4. Get Active: The people who say you don’t have to exercise to lose weight are entirely missing the point of why fitness helps with weight loss. Simply put, exercise keeps you motivated by making you feel good, empowering you with the realization of the strength of your body. Plus, fitness is proven to boost your mood and keep you focused which helps you eat better. It will also help you physically see the results of your weight loss efforts more quickly and it is a proven necessity when you have to keep the weight loss off. During the winter, it is even more critical to find exercises you enjoy doing whether out or indoors. If you think you do not like any exercises then I argue that you just didn't find the right one yet. Don’t become overwhelmed by the word “exercise” and instead make a less stressful commitment to simply “be active.” Any movement you do and consistently will work in your weight and health favor long term.
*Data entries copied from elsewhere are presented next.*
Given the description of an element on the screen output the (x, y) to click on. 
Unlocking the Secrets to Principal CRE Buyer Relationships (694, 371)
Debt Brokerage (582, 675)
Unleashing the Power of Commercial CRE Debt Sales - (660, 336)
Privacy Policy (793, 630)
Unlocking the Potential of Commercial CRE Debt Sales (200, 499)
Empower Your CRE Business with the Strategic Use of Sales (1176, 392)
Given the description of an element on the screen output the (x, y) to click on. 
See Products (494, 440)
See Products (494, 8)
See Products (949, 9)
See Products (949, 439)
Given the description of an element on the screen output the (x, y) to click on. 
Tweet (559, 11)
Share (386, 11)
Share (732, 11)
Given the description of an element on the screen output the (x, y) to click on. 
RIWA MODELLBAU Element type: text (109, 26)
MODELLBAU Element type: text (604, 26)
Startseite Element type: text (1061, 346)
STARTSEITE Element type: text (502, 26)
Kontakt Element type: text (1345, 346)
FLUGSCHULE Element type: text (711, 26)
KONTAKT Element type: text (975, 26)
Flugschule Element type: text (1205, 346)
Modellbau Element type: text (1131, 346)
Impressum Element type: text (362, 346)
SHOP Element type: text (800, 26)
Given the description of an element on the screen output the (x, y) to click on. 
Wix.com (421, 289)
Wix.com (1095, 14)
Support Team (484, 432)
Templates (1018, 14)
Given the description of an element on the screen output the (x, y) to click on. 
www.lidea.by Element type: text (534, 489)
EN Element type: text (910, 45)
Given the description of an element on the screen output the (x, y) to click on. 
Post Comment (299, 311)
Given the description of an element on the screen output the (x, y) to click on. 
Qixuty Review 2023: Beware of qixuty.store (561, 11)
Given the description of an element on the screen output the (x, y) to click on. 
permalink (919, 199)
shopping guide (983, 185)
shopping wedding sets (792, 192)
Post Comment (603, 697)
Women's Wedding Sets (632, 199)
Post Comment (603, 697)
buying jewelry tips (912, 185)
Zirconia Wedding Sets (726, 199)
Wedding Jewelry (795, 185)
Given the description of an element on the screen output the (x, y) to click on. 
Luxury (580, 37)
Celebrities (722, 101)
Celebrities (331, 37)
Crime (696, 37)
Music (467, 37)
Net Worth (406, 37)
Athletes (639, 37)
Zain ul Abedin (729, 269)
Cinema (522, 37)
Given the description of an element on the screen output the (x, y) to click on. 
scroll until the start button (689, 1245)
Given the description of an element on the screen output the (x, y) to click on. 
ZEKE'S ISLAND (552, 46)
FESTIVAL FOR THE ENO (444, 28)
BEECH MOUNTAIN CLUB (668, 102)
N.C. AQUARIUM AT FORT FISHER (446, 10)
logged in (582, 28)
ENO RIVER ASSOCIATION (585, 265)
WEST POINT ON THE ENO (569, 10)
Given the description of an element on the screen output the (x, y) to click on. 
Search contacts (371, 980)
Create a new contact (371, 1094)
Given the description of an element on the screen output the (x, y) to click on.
5. Hydrate: A frustrating response to why you may not be losing weight is because you are not drinking enough fluids. Most of the time we are struggling with eating too much, or wanting to eat less and skip a very critical component of our weight: water! Simply drinking primarily water, plus anti-bloating teas such as fennel and mint will help meet your fluid needs and decrease your weight. Not only does hydration help your total weight, it also boosts your metabolism by 30% helping you burn more calories simply by drinking! Try to incorporate hydrating foods like fruits and vegetables into your diet as well help meet your fluid goals.
Here's a recipe that is simple to make and creative enough to motivate you to get back on track. This recipe is "free" on all phases of the BWN Method:
Mushroom Vegan Pizza
A vegan alternative to pizza using a mushroom base and delicious veggies.
4 large Portabello mushrooms
4 tbsp tomato sauce
1 tsp garlic powder
1 tsp dried basil
1 tsp salt
1/4 tsp black pepper
1/2 cup mixed veggies, sliced (I used red pepper, yellow pepper, red onion, jalapeno, multi-colored cherry tomatoes)
1. Preheat the oven to 350 degrees
2. Clean and remove the stem from the mushroom.
3. Lay the mushrooms on their tops on a baking tray.
4. Add 1 tbsp of tomato inside each mushroom.
5. Place veggies on top of the sauce in desired design.
6. Sprinkle salt, pepper, basil, oregano and garlic powder on top.
7. Drizzle on the extra virgin olive oil.
8. Bake at 350 degrees for about 20 minutes.